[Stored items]
___

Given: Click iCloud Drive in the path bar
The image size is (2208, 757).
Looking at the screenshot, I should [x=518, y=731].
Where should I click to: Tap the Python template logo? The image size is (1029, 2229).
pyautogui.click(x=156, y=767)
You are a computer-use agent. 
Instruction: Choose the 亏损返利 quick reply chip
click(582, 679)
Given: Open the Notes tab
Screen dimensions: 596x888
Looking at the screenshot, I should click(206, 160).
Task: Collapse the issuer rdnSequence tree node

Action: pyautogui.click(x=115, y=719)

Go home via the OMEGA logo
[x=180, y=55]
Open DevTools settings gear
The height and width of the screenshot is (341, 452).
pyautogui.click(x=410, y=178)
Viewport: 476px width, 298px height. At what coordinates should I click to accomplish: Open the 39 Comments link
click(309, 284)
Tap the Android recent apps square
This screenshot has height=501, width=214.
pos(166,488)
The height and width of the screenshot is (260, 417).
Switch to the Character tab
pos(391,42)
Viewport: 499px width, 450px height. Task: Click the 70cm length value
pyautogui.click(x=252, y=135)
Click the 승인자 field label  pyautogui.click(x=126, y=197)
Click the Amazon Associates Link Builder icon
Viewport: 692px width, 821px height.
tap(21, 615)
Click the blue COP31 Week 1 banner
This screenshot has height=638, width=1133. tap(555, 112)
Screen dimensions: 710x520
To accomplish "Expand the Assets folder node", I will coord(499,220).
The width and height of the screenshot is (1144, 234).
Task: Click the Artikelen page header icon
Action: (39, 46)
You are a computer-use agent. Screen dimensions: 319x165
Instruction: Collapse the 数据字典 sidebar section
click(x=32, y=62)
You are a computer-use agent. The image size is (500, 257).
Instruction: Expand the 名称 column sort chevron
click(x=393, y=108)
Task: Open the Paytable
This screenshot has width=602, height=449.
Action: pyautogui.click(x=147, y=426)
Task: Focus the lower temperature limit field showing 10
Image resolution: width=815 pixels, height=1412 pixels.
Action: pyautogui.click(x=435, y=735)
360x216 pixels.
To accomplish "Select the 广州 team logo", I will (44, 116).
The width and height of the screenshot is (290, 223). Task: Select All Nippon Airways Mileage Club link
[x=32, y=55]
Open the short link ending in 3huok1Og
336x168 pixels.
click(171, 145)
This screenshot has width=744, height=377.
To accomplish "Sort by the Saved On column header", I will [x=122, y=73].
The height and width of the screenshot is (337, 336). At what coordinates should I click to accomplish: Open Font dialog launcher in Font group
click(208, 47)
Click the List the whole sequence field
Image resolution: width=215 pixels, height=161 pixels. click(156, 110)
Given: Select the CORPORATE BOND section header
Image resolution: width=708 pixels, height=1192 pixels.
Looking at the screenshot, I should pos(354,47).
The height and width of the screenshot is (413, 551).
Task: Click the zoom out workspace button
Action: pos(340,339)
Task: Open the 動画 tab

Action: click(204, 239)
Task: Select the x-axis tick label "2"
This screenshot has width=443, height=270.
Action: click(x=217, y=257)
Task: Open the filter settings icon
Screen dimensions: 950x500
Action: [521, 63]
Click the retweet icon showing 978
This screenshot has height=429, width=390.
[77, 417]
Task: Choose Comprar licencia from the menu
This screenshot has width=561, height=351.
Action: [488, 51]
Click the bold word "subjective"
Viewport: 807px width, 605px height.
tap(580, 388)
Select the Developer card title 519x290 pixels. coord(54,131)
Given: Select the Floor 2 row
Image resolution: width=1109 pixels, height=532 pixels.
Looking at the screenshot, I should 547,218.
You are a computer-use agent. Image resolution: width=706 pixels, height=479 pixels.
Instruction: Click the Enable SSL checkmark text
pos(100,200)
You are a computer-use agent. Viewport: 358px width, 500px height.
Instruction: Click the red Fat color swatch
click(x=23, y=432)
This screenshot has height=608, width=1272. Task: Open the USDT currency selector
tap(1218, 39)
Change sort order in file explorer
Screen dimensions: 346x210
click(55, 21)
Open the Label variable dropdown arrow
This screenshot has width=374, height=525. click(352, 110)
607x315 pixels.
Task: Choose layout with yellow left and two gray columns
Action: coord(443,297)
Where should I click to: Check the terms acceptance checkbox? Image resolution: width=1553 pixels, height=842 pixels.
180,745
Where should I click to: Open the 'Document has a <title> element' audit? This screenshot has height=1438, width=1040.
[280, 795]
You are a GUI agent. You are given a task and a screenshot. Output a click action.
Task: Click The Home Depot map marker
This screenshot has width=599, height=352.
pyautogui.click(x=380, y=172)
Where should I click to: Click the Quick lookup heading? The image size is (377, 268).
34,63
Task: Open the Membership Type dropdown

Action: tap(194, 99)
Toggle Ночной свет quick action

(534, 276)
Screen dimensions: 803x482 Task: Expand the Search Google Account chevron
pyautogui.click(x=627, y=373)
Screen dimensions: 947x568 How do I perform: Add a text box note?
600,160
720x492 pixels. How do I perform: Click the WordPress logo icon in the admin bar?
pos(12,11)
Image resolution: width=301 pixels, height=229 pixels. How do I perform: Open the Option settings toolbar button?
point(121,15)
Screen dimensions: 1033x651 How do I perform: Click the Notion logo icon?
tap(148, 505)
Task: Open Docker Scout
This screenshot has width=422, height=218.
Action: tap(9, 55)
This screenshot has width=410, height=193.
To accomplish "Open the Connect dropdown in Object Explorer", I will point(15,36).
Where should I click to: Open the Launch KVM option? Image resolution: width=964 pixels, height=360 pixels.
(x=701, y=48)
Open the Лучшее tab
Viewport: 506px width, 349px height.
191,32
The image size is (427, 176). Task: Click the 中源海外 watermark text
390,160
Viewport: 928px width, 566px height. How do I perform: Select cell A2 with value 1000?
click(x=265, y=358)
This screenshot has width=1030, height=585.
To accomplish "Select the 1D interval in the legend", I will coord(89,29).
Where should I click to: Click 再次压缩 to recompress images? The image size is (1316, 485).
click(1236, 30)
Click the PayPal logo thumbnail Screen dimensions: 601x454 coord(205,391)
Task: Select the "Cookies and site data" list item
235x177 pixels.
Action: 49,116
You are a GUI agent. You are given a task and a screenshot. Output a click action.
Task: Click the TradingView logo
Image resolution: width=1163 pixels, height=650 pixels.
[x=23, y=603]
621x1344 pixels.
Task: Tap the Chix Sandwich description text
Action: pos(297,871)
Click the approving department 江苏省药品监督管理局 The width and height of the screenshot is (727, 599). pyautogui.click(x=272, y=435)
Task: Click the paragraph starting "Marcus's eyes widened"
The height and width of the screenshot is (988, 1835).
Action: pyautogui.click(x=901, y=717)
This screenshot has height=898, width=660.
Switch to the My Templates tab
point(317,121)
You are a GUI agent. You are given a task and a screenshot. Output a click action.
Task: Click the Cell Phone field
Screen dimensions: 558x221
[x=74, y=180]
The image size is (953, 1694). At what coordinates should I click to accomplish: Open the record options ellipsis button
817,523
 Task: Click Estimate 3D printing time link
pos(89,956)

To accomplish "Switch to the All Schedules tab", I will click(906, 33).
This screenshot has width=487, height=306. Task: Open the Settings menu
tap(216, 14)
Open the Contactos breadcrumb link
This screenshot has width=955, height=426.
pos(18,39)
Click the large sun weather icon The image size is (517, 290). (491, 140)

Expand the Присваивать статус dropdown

___

DESCRIPTION OF THE TASK:
Go line by line through the data above and report each one that holds the string "agent".

RESULT FOR THIS EXERCISE:
You are a computer-use agent. 
You are a computer-use agent. Screen dimensions: 319x165
You are a computer-use agent. The image size is (500, 257).
You are a computer-use agent. Image resolution: width=706 pixels, height=479 pixels.
You are a computer-use agent. Viewport: 358px width, 500px height.
You are a GUI agent. You are given a task and a screenshot. Output a click action.
You are a GUI agent. You are given a task and a screenshot. Output a click action.
You are a GUI agent. You are given a task and a screenshot. Output a click action.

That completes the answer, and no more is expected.